Inhibition of Reversed Electron Transfer and Proton Transport in the Beef Heart Cytochrome bc1 Complex by Chemical Modification

Abstract

Chemical modification of the bovine heart cytochrome bc1 complex with N-(ethoxycarbonyl)-2-ethoxy-1,2-dihydroquinoline (EEDQ) has been reported to inhibit the proton pumping activity without affecting the rate of electron transfer to ferricytochrome c. This study aims to examine the effect of EEDQ on energy-linked reversed electron transfer in the bc1 complex reconstituted into potassium-loaded phospholipid vesicles. Generation of a valinomycin-mediated potassium-diffusion potential induced the reduction of cytochrome b in the reconstituted bc1 complex in the presence of sodium ascorbate. The time course of the cytochrome b reduction was well correlated with that of the absorbance change of safranine, an optical probe for measuring membrane potential.
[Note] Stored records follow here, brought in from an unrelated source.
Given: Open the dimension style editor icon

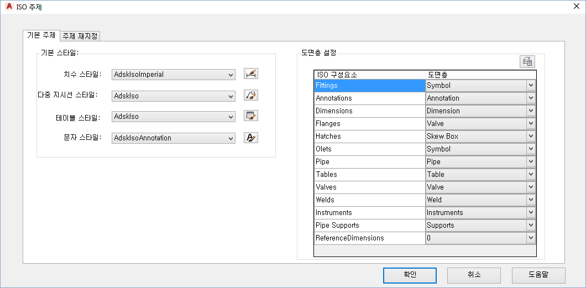Looking at the screenshot, I should coord(251,74).
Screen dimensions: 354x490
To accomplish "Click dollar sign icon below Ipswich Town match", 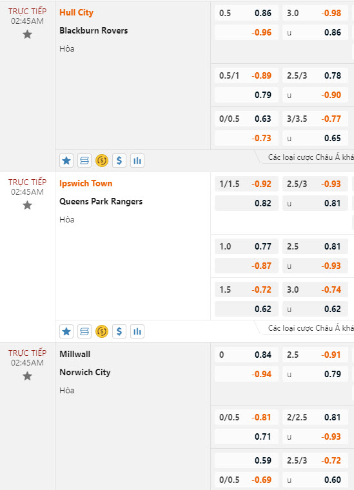I will pyautogui.click(x=119, y=331).
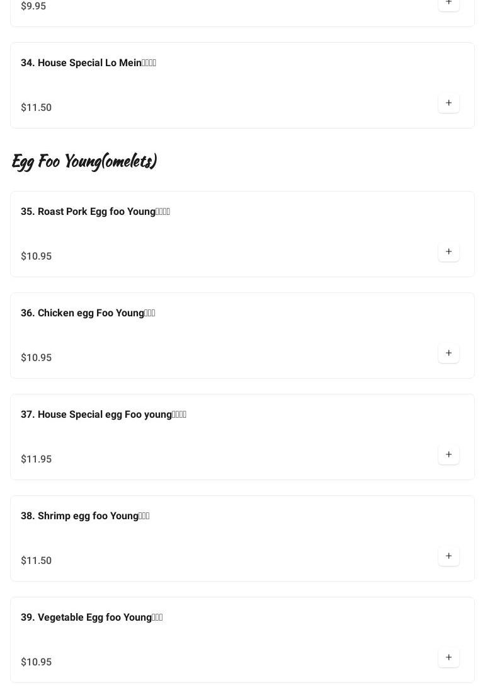Click plus icon on the $9.95 item
Image resolution: width=485 pixels, height=690 pixels.
448,3
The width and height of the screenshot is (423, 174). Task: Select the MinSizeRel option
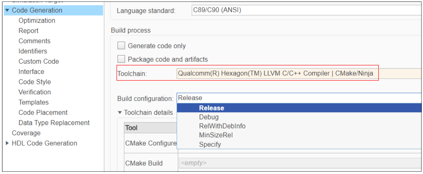tap(216, 135)
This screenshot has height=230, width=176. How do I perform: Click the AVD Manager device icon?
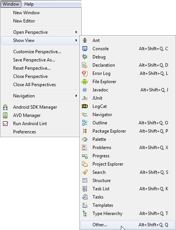[5, 115]
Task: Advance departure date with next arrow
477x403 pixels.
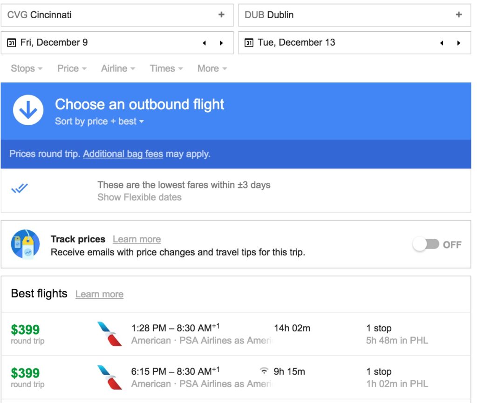Action: pyautogui.click(x=221, y=43)
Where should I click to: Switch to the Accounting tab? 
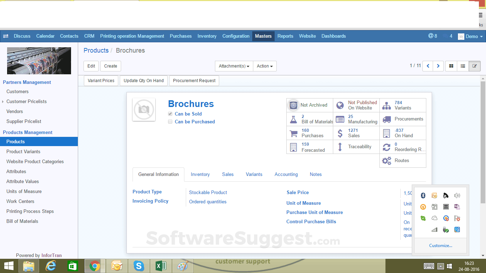coord(286,174)
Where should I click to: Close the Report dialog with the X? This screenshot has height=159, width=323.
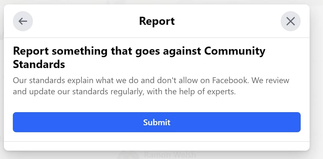[290, 21]
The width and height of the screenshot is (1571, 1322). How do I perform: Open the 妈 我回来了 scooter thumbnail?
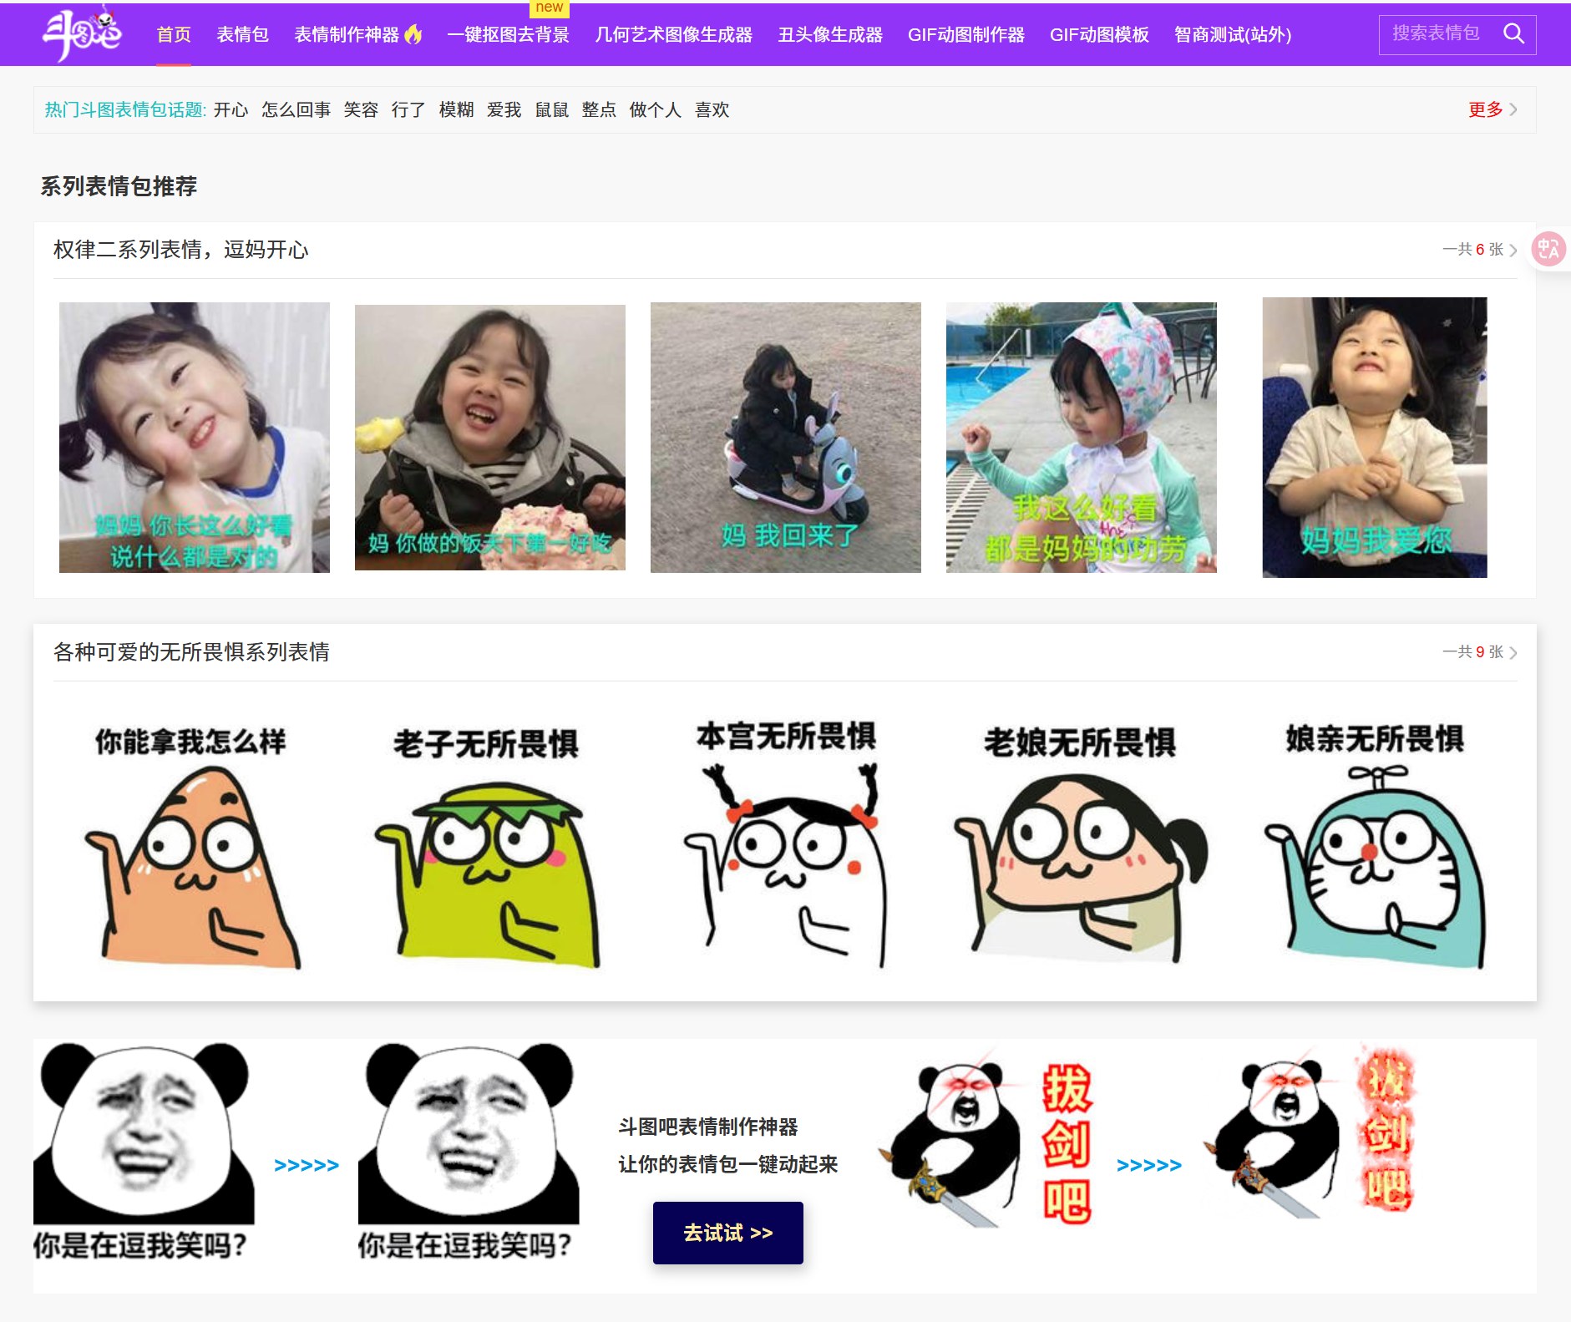pyautogui.click(x=785, y=438)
Treatment of the bc1 complex with EEDQ caused a decrease in the potential-induced reduction of cytochrome b as well as in the proton translocation activity. But a significant loss in the ubiquinol-cytochrome c reducing activity was not observed in the EEDQ-treated bc1 complex. The time- and concentration-dependent effect of EEDQ on the reversed electron transfer was well correlated with that of the proton translocation activity of the bc1 complex. These findings strongly support the idea that the potential-induced reversal of electron transfer is coupled to the reverse flow of protons in the cytochrome bc1 complex.